Projections this year, according to the FLVS Senior Director of Training, are about the same.

“I think over the past couple of years a lot of families who might not have considered us for an educational choice have seen how well students are doing – and anecdotally we hear from a lot of parents ( that) their students see how challenging the content is, know that they’re learning a lot,” said Jason Schultz, who argues that in the virtual environment, many distractions are removed. “When families came to see us and saw that students could succeed, many chose to stay with us.

Schultz said it’s not just the program offered to FLVS students, but through additions like clubs, he hopes students will find a sense of community.

Before the pandemic, FLVS offered about 30 clubs for students — that number has grown to 60, with the National Honor Society, Chess Club, Yearbook, Coding Club and Evening Cooking Club.

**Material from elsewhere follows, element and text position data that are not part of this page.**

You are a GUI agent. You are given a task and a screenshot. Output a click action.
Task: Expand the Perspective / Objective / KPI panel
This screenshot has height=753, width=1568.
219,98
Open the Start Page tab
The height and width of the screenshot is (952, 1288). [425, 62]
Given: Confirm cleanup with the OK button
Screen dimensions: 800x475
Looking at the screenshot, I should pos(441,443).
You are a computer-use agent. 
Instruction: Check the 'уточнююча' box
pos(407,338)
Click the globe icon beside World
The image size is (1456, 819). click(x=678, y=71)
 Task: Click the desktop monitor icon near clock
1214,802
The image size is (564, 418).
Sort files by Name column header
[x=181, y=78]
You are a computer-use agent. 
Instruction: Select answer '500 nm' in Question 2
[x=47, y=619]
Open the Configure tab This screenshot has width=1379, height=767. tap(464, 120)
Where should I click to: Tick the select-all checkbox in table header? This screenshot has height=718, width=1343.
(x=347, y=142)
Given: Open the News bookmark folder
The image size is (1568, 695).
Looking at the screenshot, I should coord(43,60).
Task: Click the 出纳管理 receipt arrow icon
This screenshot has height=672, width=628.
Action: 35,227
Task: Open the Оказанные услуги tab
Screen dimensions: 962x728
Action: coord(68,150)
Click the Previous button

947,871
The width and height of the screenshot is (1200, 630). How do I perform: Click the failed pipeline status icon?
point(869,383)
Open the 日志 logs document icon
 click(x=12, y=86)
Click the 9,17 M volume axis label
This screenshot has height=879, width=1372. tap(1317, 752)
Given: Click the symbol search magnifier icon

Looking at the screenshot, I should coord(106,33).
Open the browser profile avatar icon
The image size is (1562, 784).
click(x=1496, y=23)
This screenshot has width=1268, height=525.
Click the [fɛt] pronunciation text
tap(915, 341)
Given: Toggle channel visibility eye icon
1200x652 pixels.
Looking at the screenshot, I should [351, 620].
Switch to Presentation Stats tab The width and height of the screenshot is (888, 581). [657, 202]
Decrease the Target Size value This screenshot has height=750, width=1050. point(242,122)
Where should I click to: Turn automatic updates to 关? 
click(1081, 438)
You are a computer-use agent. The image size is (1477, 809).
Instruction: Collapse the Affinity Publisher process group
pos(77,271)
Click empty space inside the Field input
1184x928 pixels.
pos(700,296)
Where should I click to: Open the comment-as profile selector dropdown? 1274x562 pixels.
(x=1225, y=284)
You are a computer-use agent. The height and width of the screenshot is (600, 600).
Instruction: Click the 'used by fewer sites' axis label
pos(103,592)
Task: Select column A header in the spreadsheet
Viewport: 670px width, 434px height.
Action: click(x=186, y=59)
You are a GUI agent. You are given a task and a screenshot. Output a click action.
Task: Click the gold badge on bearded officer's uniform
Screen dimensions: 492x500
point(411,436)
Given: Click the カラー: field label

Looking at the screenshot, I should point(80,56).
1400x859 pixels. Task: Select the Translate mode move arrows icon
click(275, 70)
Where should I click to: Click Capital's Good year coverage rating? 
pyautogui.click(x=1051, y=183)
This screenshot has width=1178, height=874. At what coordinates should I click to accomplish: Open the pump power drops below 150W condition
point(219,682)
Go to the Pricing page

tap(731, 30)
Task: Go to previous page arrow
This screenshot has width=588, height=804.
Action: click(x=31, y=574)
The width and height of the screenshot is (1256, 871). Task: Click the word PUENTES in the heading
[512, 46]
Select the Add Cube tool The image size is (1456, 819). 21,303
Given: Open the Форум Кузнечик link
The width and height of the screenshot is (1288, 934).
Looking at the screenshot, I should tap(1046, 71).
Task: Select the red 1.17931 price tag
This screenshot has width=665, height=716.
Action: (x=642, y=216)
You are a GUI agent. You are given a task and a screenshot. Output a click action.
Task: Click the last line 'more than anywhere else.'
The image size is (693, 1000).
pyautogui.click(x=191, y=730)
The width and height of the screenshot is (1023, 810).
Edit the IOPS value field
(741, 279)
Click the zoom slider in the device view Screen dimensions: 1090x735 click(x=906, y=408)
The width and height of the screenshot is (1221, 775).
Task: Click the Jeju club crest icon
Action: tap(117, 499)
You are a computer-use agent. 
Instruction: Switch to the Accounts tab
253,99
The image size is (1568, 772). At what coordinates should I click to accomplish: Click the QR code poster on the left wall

Additionally, Schultz said students receive support through dedicated counselors.

“Over the past two years, students have had to go through extra stress,” he said. “So just having counselors in place, someone to talk to…we want to make sure that all of our students benefit.”

On its website, FLVS has a breakdown of the different programs availableincluding over 190 free courses.

Enrollment for the full-time option is closed, but the Flex program continues to accept students year-round.